Welcome...

I'm a wedding and horse trials photographer with a background in digital printing. I'm not afraid to take my older digital cameras apart to mend them and I'm very happy to pass that information on. I also modify cameras or make attachments for them sometimes to make them do just what I want. On this website you will find information about how to repair Canon digital cameras (300D, 350D, 400D and 5D) and some thoughts about how to use them imaginatively.

 
 Some couples don't want wedding albums nowdays: they're very happy with a CD of the images to print themselves and to pass onto their friends.

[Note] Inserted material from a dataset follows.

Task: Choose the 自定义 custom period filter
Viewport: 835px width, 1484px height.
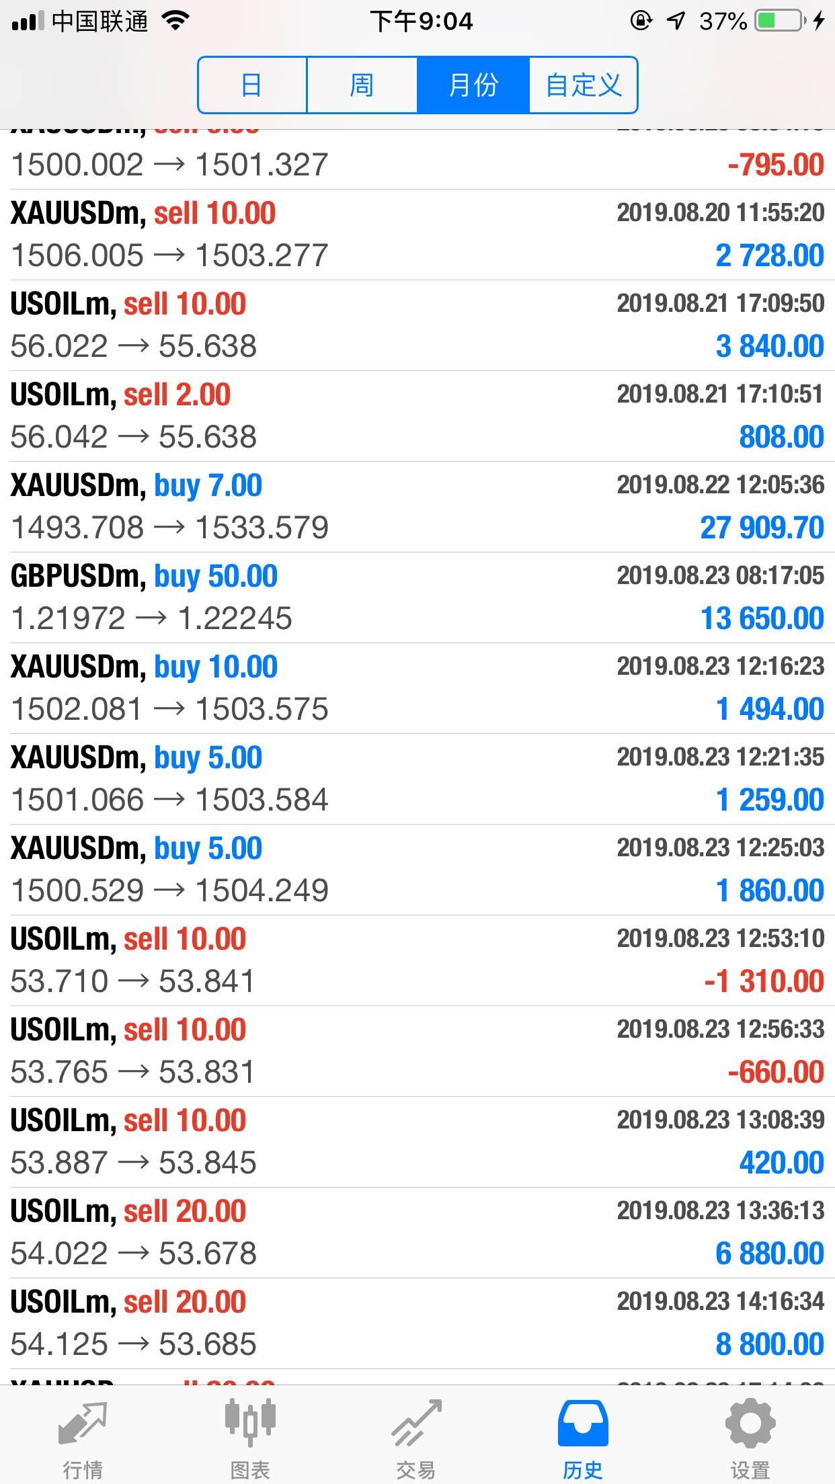Action: point(583,85)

I now give a complimentary wedding CD to every couple, and I make it a little bit special with a glossy insert of their favourite images.
I'm also a writer, the author of the Badminton diary, the story of Phoebe Buckley and Little Tiger which the press have caught onto recently, contrasting Phoebe's background (a traveller from Cambridgeshire, with Zara Phillips, who isn't). Little Tiger is owned by Dr Polly Taylor, who bought the tiny mare from breeder Val Gingell and brought her on to Pre-novice level. Polly then handed the ride onto the young and talented Phoebe and the combination have just completed Badminton for the third time running. Click here for up to date images of the event.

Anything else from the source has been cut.